Y es que la concentración de poder político y económico sobre un territorio tan pequeño es tan descabellada, que tiene efecto devastadores sobre la estabilidad del sistema político, las estructuras partidarias y la vida de los ciudadanos. No es solo porque la cercanía de tantos grupos de presión potencie la corrupción sino porque los propios partidos se ven sometidos a tensiones extraordinarias que los desestabilizan. De hecho, si el PP sufre la tensión entre Sol y Génova, sedes de sus respectivos centros de poder, también el PSOE (tamayazo) o los grupos a su izquierda han sufrido las mayores crisis en sus organizaciones de Madrid.
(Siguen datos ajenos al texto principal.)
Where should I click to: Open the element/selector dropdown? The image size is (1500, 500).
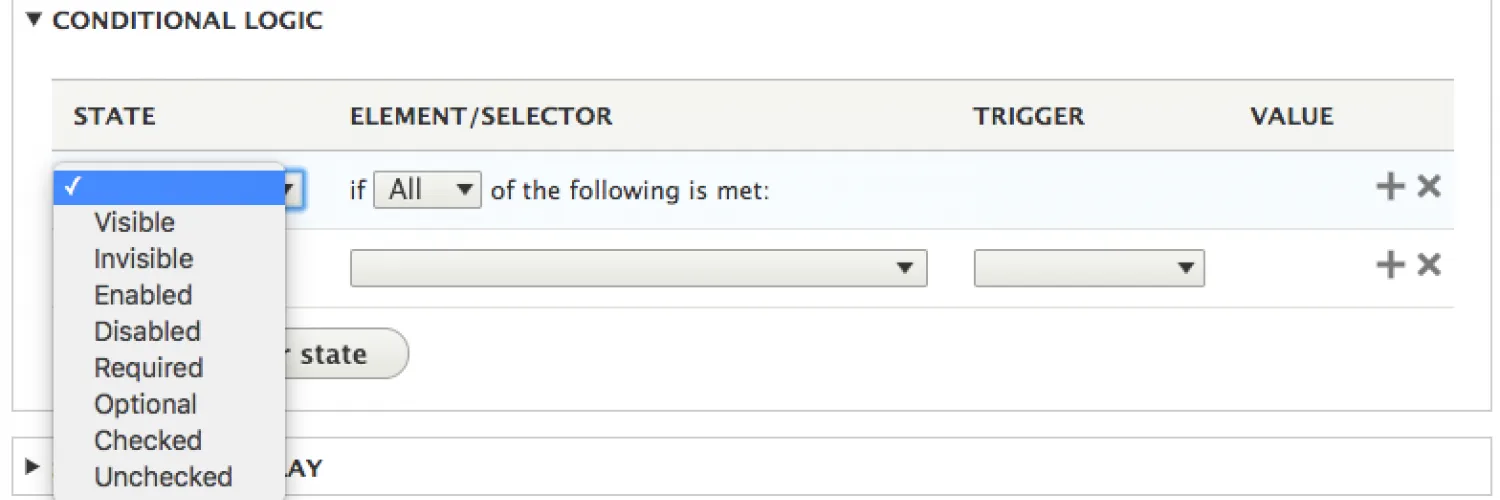(638, 268)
Las paradojas de Madrid: prdidas de productividad del modelo metropolitano extractivo
Madrid se convierte en paradigma de un modelo de acumulación de capital en el que normas laxas y bajos impuestos atraen el asentamiento de las grandes corporaciones, con especial presencia del capital financiero y de grupos inmobiliarios. Un modelo típico del planteamiento neoliberal, con peso creciente de servicios privatizados en sanidad, educación y atención social, que satisface a los ciudadanos que aspiran a ascender a clase media acomodada mientras engendra desigualdades en sus periferias precarizadas.
Una concentración de poder que actúa como “aspiradora” de buena parte de los recursos disponibles en el país, sean de capital, energía o talento, que asociamos a la moderna economía de servicios de alto valor. No es extraño que el 40% de los empleos de alto nivel tecnológico creados en España en la última década se concentran en la Comunidad de Madrid ni que el empleo en servicios de alta cualificación alcance el 18% del total, nada menos que 8 puntos por encima de la media nacional.
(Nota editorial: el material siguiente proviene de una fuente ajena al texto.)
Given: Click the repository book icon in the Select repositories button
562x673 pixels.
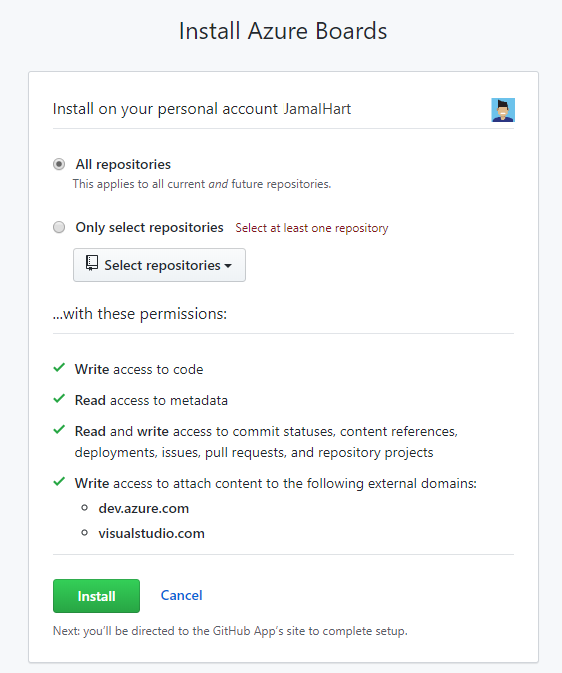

Madrid, y en mucha menor medida Barcelona, es la gran beneficiaria de la descapitalización de ciudades importantes cabeceras del desarrollo regional. En las dos últimas décadas se ha triplicado el flujo neto de población desplazada desde Valencia y Sevilla a Madrid y se ha duplicado el procedente de Zaragoza o Pamplona. Se trata de ciudades que pierden población cualificada porque no pueden ofrecer los empleos que solo existen en la capital del país .
La gran paradoja de este modelo metropolitano extractivo es que se muestra incapaz de aumentar la renta per cápita de sus ciudadanos ni de destacar en la productividad de la población ocupada. A pesar de que la economía madrileña gana población, tamaño y peso en el PIB nacional, a pesar de concentrar los grupos sociales de alta retribuciones asociados al sector servicios de alta productividad, se trata de un modelo que necesita complementarse con actividades de baja productividad, con gran peso de tiempo parcial, asociadas al comercio, al ocio y los cuidados, donde son mayoría los trabajadores precarios.
Si se compara con la media nacional, la productividad por ocupado en Madrid ha ido perdiendo posiciones poco a poco: un 30% superior a la media a principios de los años 70, casi un 20% durante los años 80 y apenas un 9% en la actualidad. Si en los años 90 Madrid pugnaba con el País Vasco por liderar la estadística de productividad en España, en la actualidad está ya un 4,5% por debajo y, además, ha sido superada por Navarra.
Otro factor que incide en la pérdida de productividad relativa de Madrid es que ha sufrido un proceso de desindustrialización mucho más intensa que en el resto de España que ha hecho descender el peso de la industria al 6% algo más de la mitad del 11% de promedio nacional.
La conclusión es que Madrid empieza a ser un problema tanto para asegurar un mínimo equilibrio territorial como garantizar la funcionalidad del Estado de las Autonomías. El futuro reclama una capital con estatuto de capital federal obligada a ser ejemplo de lógicas colaborativas y opuesta a prácticas de dumping fiscal destinadas a despojar de recursos al resto de territorios.